By its name, SNAP should encourage nourishing food. Imagine families buying whole cuts of meat, seafood, fresh produce, herbs, spices, or even an electric slow cooker. These foods aren’t just healthier; they build culinary skills and cultural traditions. A USDA study shows that when SNAP users are incentivized to buy fresh produce, they consume more nutrient-dense foods, which improves dietary outcomes and fosters community through shared meals. Critics claim such food isn’t accessible. That’s false. Frozen beef, poultry, or fish can be shipped anywhere in the country. Even that single change would be better than the current system.

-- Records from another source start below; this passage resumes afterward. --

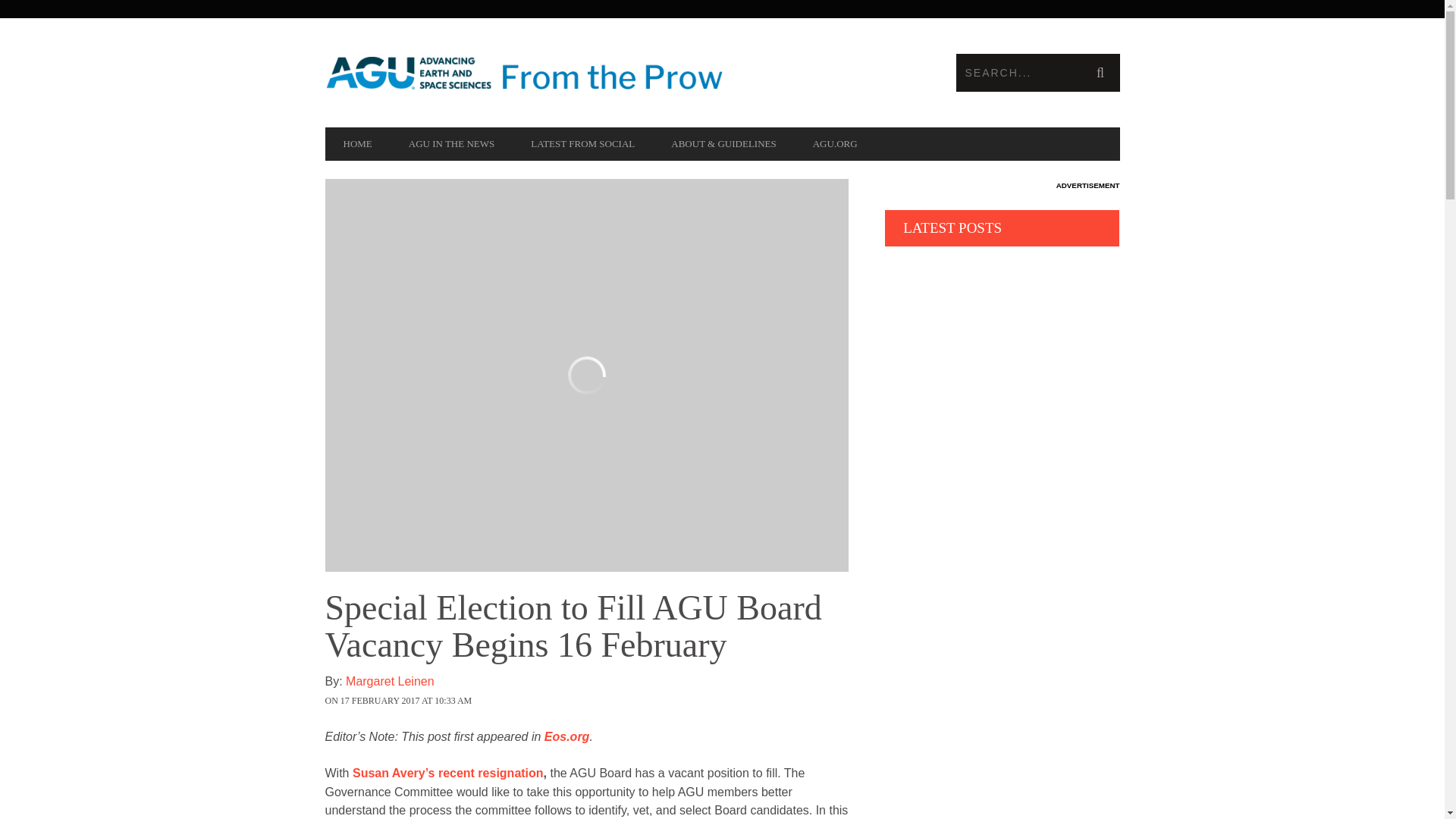
Margaret Leinen (607, 689)
AGU IN THE NEWS (451, 144)
LATEST FROM SOCIAL (582, 144)
AGU.ORG (835, 144)
Posts by Margaret Leinen (607, 689)
HOME (357, 144)
From The Prow (523, 72)
Eos.org (566, 736)
Given the description of an element on the screen output the (x, y) to click on. 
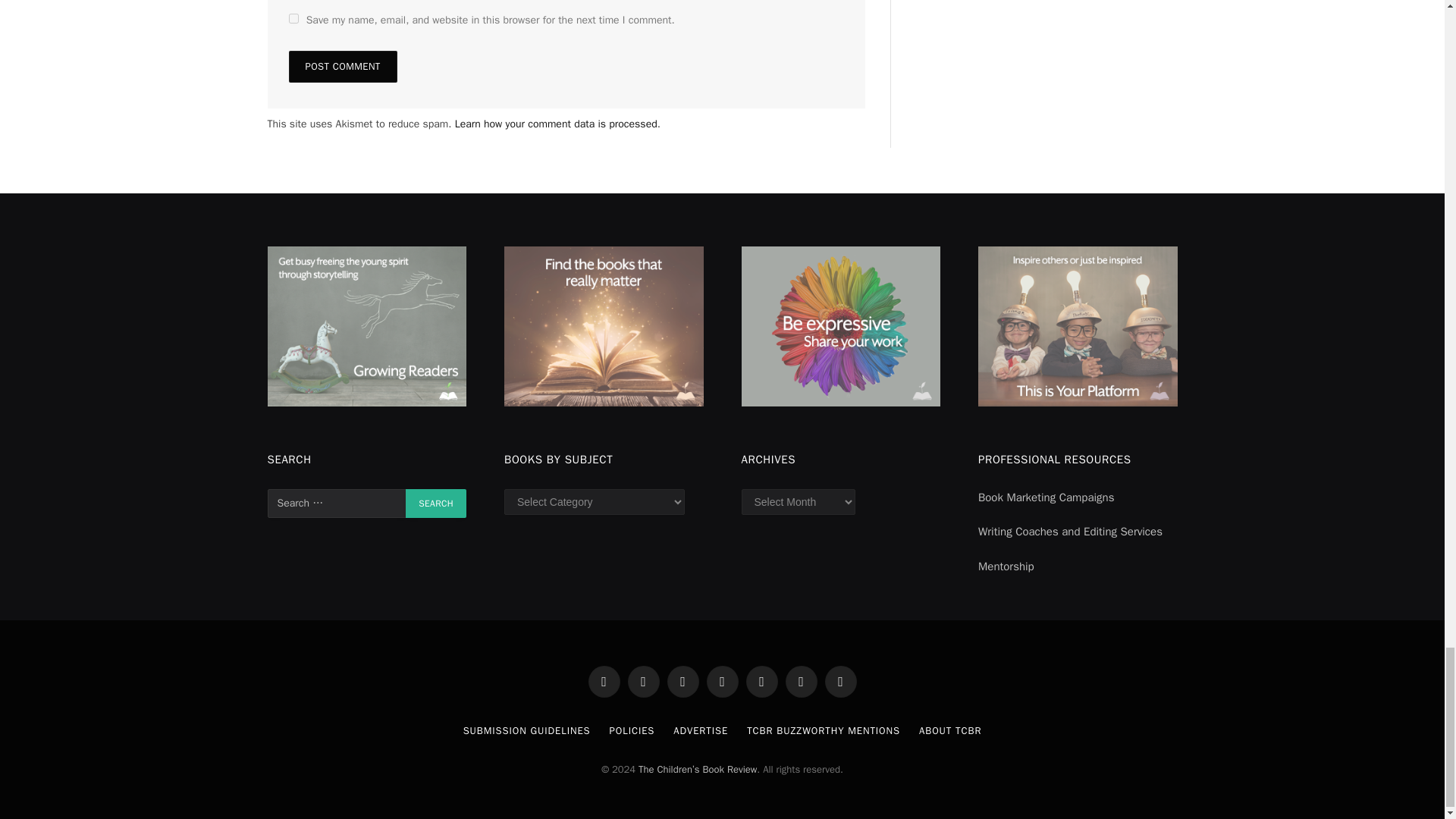
yes (293, 18)
Post Comment (342, 66)
Search (435, 502)
Search (435, 502)
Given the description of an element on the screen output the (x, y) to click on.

Taxpayers would feel better knowing their money supports local U.S. farmers, fishermen, and ranchers rather than large food manufacturers. Imagine that tax dollars actually producing lasting change! It’s time to rethink the SNAP supply chain: fund food producers directly and ship to SNAP recipients, like a drop-ship program between the USDA and farmers. This would save billions in administrative costs and significantly reduce future healthcare expenses, the largest expense in the federal budget.

There are obvious ways to fix SNAP, but for years, the government has been too lazy to act. Special interest money often dampens small sparks of awareness. The government’s slow, clumsy operations let a few profit from ineptitude. Now, we’re at a crossroads, with enough sparks to ignite change. The MAHA movement, driven by advocates like Calley Means and RFK Jr., has exposed the dark influence of big food and soda on government spending and our collective health. Change is now a mandate.

A few leaders have taken this mandate to the floor, facing fierce opposition. Critics argue SNAP restrictions limit choice, but they miss the point. Junk food isn’t a “choice” when it’s cheap, addictive, and heavily marketed. True freedom comes from access to quality ingredients and the knowledge to use them. Pairing restrictions with nutrition education and incentives, like matching dollars for produce, can amplify SNAP’s impact.





There’s no nuance here. This isn’t about freedom—it’s about health. SNAP is a financial transaction between taxpayers and those in need, with the government as the middleman. Too often, they subcontract their responsibility to soulless companies that profit by addicting kids and adults to nutrient-free products. Food and soda companies get rich, the public gets sick, and Big Pharma steps in with a lifetime of medicine. Healthcare costs rise, taxes increase, government grows, and corporations profit. It’s a perfect pyramid scheme.

It’s time to prioritize food and nutrition and embrace bipartisan change. Give people real food, not junk. Stop subsidizing chronic disease. Honor food as more than sustenance—a sacred bond weaving communities tight, nurturing a healthier America with every shared bite.